Izazi’s article on Malay Twitter users describes several different features found in a sample of Malay tweets (17). To find these tweets they used makan, ‘to eat’, as a keyword. Makan is commonly used in Malay informal greetings, so researchers thought this word could help them find a variety of tweets specifically coming from a Malay context (21). Interestingly, in some of the tweets makan was the only Malay word the users wrote (30). Since users made the intentional choice to include a Malay word, makan functioned as a marker of Malay identity (31). English appeared frequently in the sample (22). Some slang found in the sample is derived or borrowed from English, including words like ‘yup’, ‘baby’, and ‘cool’ (20). Similarly, abbreviations like ‘omg’ ‘lol’ and ‘idk’ were the three most common abbreviations found in the sampled corpus (23). We could argue, considering the frequency of English, that the choice to use Malay words may be driven by similar motivations to those users from week 7, who chose to include specific features from their dialect in their tweets in order to invoke a specific regional or cultural identity. 

There are other ‘netspeak’ features which are not directly based on English words. One feature found in the dataset were shortened words, which often dropped vowels (22). Yang(a preposition) became yg, orang(‘man’)became org, and so on. Other words were shortened by dropping their first letter (rumah, ‘house’, becoming umah) or their first syllable (macam, ‘like, such as’, becoming cam) (22). 

Another feature related to spellings is onomatopoeic spellings. Examples from the sampled tweets include ‘haha’, representing laughter and ‘huhu’ to represent crying (23). These spellings allow users to bring sounds present in spoken speech into the written medium. As in English usage, laughter may be used to express genuine amusement or to express a more sarcastic or ironic attitude (24). 

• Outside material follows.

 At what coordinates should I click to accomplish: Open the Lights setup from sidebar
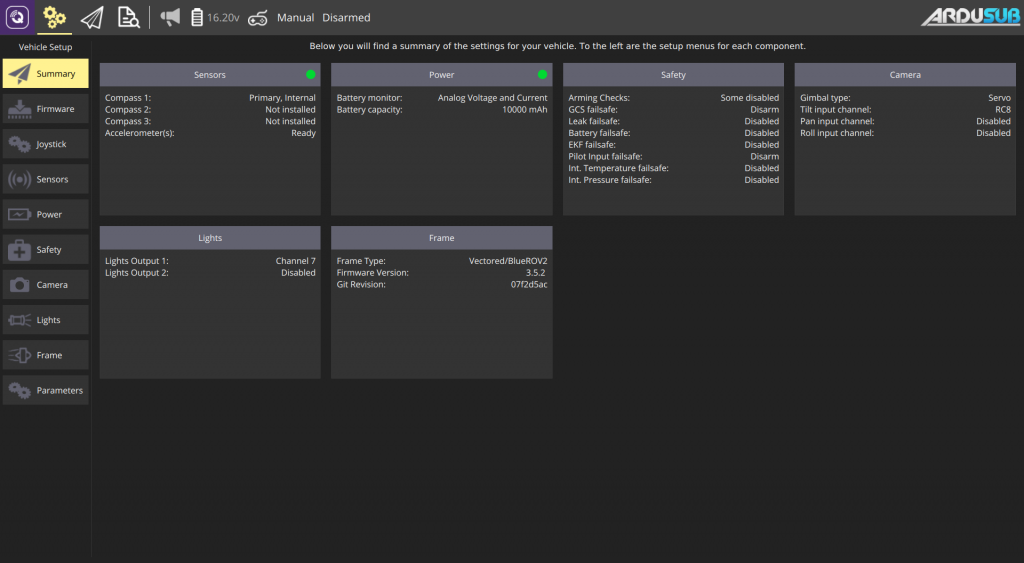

Phonetic replacements of words are also fairly common (24). Interestingly, Malay users also incorporate English pronunciations of numbers into these phonetic constructions, like in the example 21ku, which represents the word tuanku (24). Users must use the English pronunciations of ‘two’ and ‘one’ in order to decipher the construction. 

Users also, at least in one instance, use a non-phonetic symbol to represent a word – that of x to mean tidak, or ‘no’ (24). X, in this case, does not represent any of the sounds in the word, but could be interpreted as a visual representation of the word’s meaning. X can also be combined with other words to create phrases. Xkisah, for example, is equivalent to tidak kisah, ‘I don’t mind’ (24). 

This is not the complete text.